Il se passait depuis quelques mois une circonstance bien singulière et qui n’a jamais été expliquée. Nos provinces du nord étaient dévorées d’incendies. Le nombre s’en était tellement multiplié qu’il était impossible de les supposer accidentels et, d’ailleurs, la malveillance se prouvait dans la plupart. La terreur était au comble dans ces pays, et les paysans voyaient partout des incendiaires. Ce fléau gagnait de plus en plus et se rapprochait des environs de Paris. De pauvres bergers, des jeunes filles furent accusés et convaincus du crime d’incendie.
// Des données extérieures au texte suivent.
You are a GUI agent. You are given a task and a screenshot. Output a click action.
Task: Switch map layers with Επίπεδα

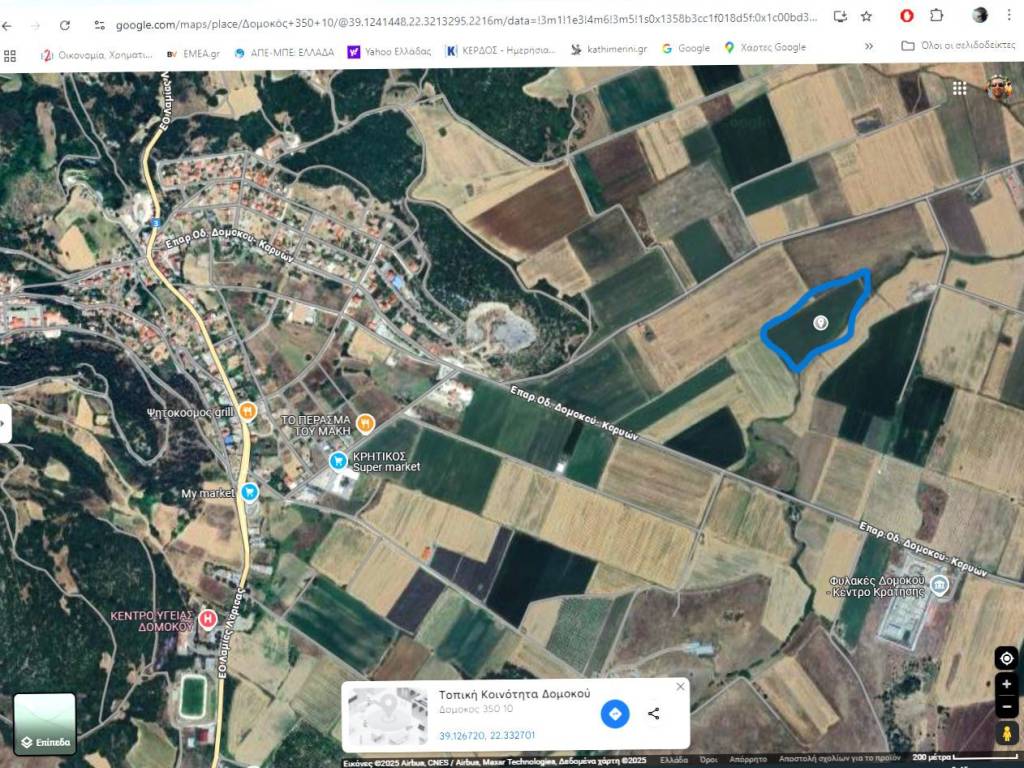(45, 724)
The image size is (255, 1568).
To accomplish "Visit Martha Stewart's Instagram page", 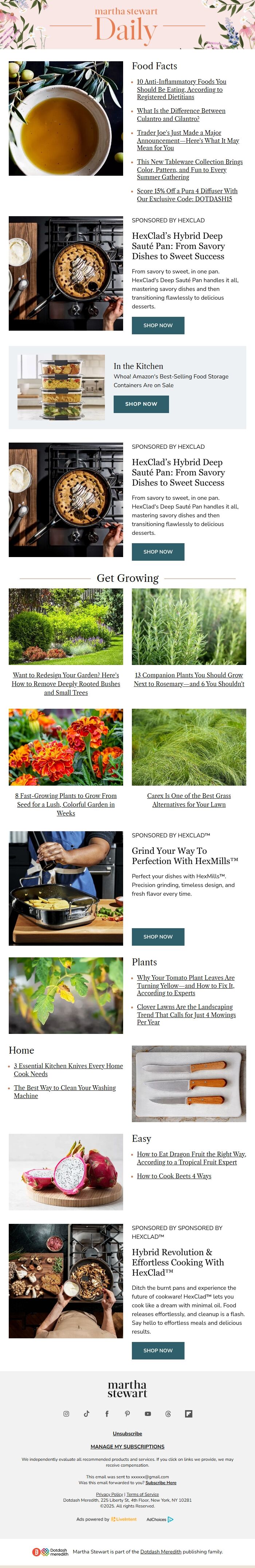I will [x=66, y=1414].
Il était évident qu’ils avaient été séduits, fanatisés, mais par qui ? C’est ce qu’on n’a jamais pu découvrir. Les partis se sont mutuellement reproché d’avoir employé cette coupable manœuvre pour exalter les esprits. Je ne comprendrais pas dans quel but. Ce qu’il y a de sûr, c’est que les faits étaient vrais et qu’ils n’ont pas été expliqués.

Les élections pour une nouvelle Chambre se faisaient dans un sens de plus en plus hostile au ministère. Les 221, qui avaient voté l’adresse, étaient tous réélus par acclamation, et, dans les autres collèges, les députés sortants étaient en assez grand nombre remplacés par les libéraux.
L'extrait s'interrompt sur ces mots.